Bootstrapping Digital Agents with Synthetic Demonstrations via Language-Guided Exploration
Introduction
Recent advancements have triggered a proliferation of research aiming at bridging the gap between LLMs (LMs) and their practical applications in executing natural language instructions in digital environments. Despite the promising direction, a persistent challenge remains in generalizing LM agents to novel environments where explicit human demonstrations are scarce or unavailable. This paper presents a novel methodology, BAGEL (Bootstrapping Agents by Guiding Exploration with Language), which introduces a framework to bootstrap digital agents via synthetic demonstrations, generated through iterative round-trips between two LM components. BAGEL demonstrates significant improvements in execution accuracy and a reduction in execution failure rates in digital environments without resorting to human-generated datasets.
BAGEL Methodology
BAGEL leverages a seed set of trajectories obtained from either exploratory actions in an environment or from synthetic instructions. These trajectories are then iteratively refined through a round-trip process involving an LM labeler, which assigns synthetic instructions to the trajectories, and an LM-based agent, which attempts to generate refined trajectories based on these instructions. The core idea is to progressively steer the trajectory distribution towards those well-described by natural language by exploiting the LMs' noisy behavior.
Both components operate under noisy conditions, yet their imperfections counterbalance through iteration, gradually improving the relevance and executability of the derived trajectories. Notably, BAGEL does not require pre-trained agents or concrete information regarding potential instructions beforehand, making it a particularly adaptive method for generating instructional demonstrations.
Generating Demonstrations
BAGEL embarks on the demonstration generation process by initially engaging in an exploration phase, either trajectory-first or instruction-first. This phase is pivotal as it lays the foundational set upon which iterative refinement is performed. The iterative process involves relabeling trajectories to form coherent instruction-trajectory pairs, which are subsequently filtered and added to a pool of synthetic demonstrations if deemed satisfactory.

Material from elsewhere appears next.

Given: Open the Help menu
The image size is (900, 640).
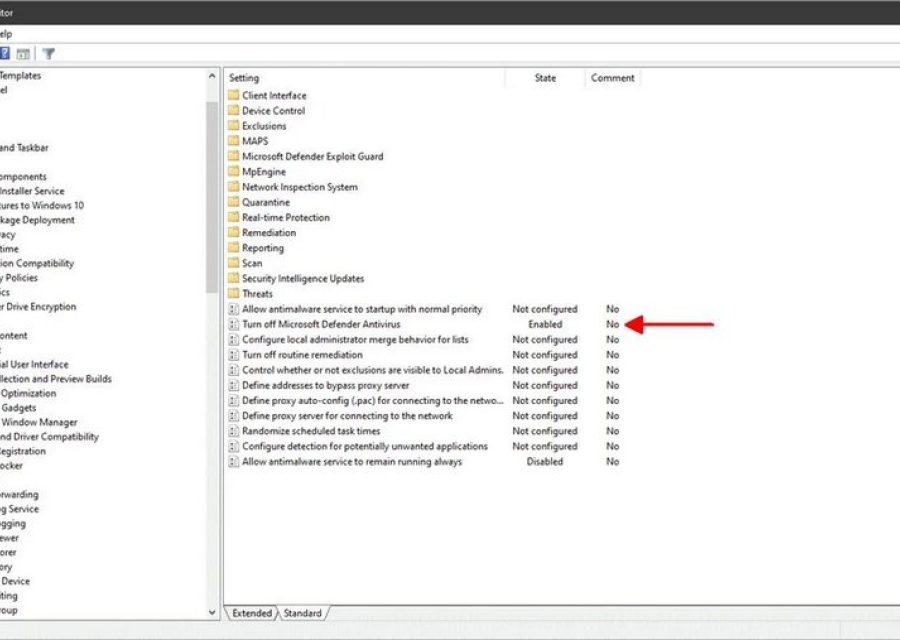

Practical Implications and Theoretical Insights
The methodology enriches the field by showcasing that digital agents can learn and improve by leveraging synthetic demonstrations devoid of human supervision. The iterative refinement process encapsulates two vital aspects:
- Optimization of trajectory distribution towards natural language describability.
- Improvement in the agent's understanding of environmental dynamics.
Furthermore, BAGEL's approach aligns with insights from Hindsight Experience Replay (HER), extending its principles to the language domain by utilizing full trajectory relabeling and addressing the limitations of zero-shot components through iterative noise reduction.
Experimental Evaluation
The paper evaluates BAGEL across two domains: MiniWoB++ and ToolQA, demonstrating improvements over a zero-shot baseline by 2-13% and a reduction in execution failures by up to 13×. Notably, these outcomes underscore BAGEL's capability to significantly understand environment dynamics through synthetic demonstrations, asserting its utility as an unsupervised learning tool for digital agents. The experiments underscore BAGEL's adaptability and effectiveness, offering a novel approach to synthesizing demonstrations for language-conditioned policies in digital environments.
Conclusion and Potential Directions
The introduction of BAGEL marks a significant stride toward autonomous digital agents capable of learning and executing tasks in novel environments. By harnessing the synergy between two key LM components through iterative refinement, BAGEL opens a gateway to significantly enhancing agent performance without direct human intervention. The findings provide a fertile ground for further exploration, particularly in enhancing the diversity of synthetic demonstrations and narrowing the gap between generated tasks and test-time instructions. The ongoing development in this field holds promise for more refined, autonomous, and versatile digital agents capable of understanding and executing complex tasks across varied digital landscapes.
Acknowledgements
The research acknowledges support from numerous contributors and emphasizes the importance of responsible deployment considering potential risks associated with real-world applications. The commitment to advancing the field while mindful of ethical considerations sets a conscientious precedent for future research endeavors.